Family Offices

Making Sense of the Family Office Investor World

By Kathleen Leahy

Making Sense of the Family Office Investor WorldIf you’ve just recently found interest in the family office space, you’re in the right place - our FINTRX Family Office Platform brings together data on single- and multi-family offices all across the globe. These family offices are private firms of various structures, sizes and responsibilities which manage the wealth, investments, trusts and just about every aspect of one or more family businesses with net turnovers of more than $100 million a year.  It can be difficult to find information on them, seeing as many single- and multi-family offices fly far under the radar, some not even having a published phone number or a Web presence.

However, it is worth learning more about these deliberately discreet, usually expensive, but powerful entities which are growing in popularity in the global ultra-wealthy family business community.

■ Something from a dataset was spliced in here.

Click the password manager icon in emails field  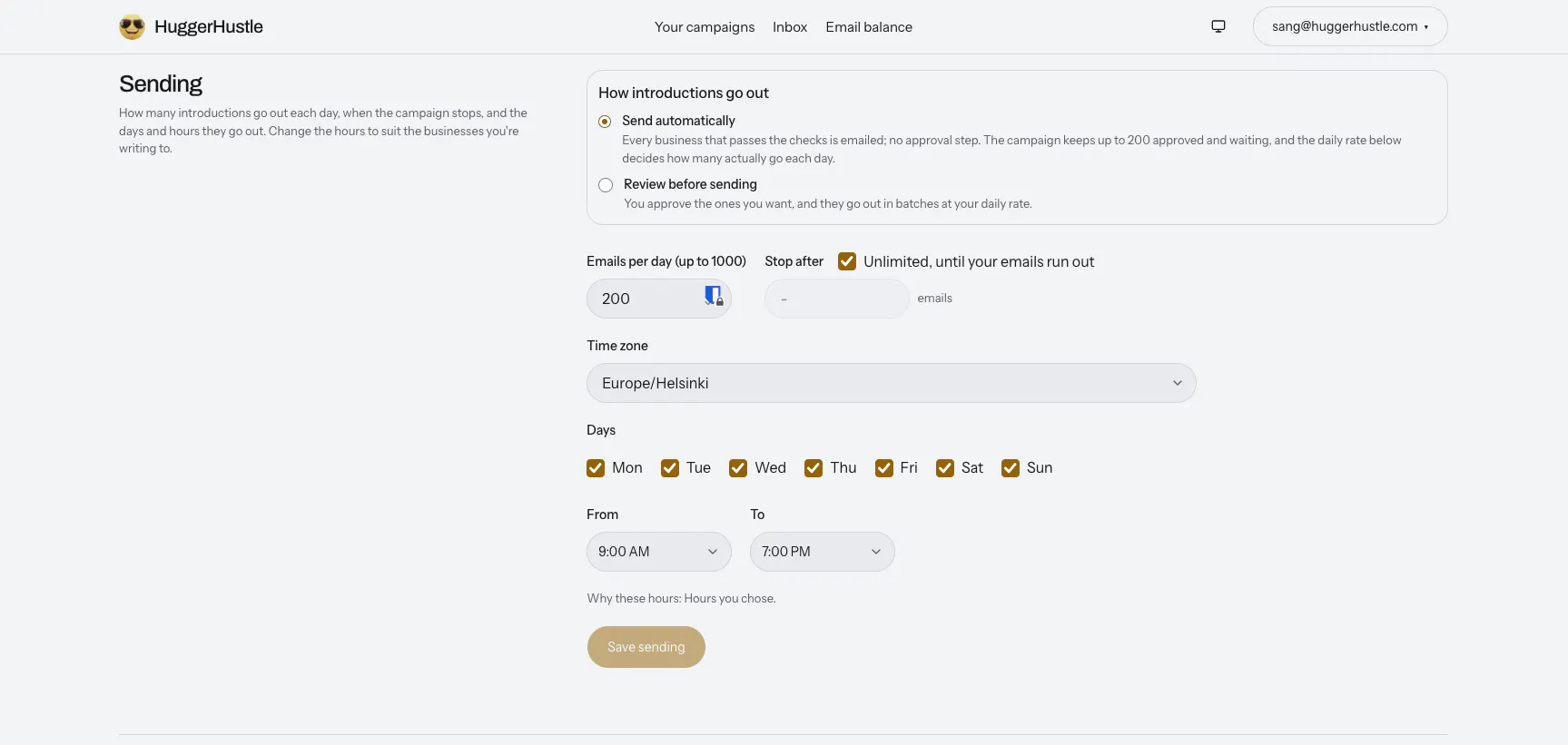[714, 296]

As controllers of $4 trillion of capital for some of the richest families on the planet, the significance of family offices should be appreciated. From investments to family member schooling and foundations, FOs will often do in-house what many people would access from external providers. Members of the family will often be closely involved, but again, it depends on the setup of a particular family office. Common purposes are to protect and steward the family and its wealth. This will typically involve managing a portfolio of investments as well as running several administrative functions for a family.

Although no official definition of a family office exists, there are three camps overall:

·         A single family office (SFO) will look after the interest of one family, although this may sweep up several family members or branches.

·         A private multi-family office (PMFO) will cater to the interests of two or more families, but will not be looking to grow that number commercially–although perhaps organically.

·         A commercial multi-family office (CMFO) will be looking to represent multiple families and grow that number. They may offer family office services such as insurance, transition advice, philanthropy, executive travel as well as investment opportunities.

What's more, family office investments will often be over a longer time span than other investors, such as venture capital, making FOs attractive to entrepreneurs in particular. Family offices may wish to work with other families to do deals and learn from other families at events.

As well as characteristics, there are several issues FOs work on. These include family dynamics­–a family office can help bring a family together, but there may also be succession issues as well as competition for influence and roles. There is also the question of family office regulation, the wealth needed to run a family office and an increase in FOs setting up outside of traditional western countries, for example in India and Singapore.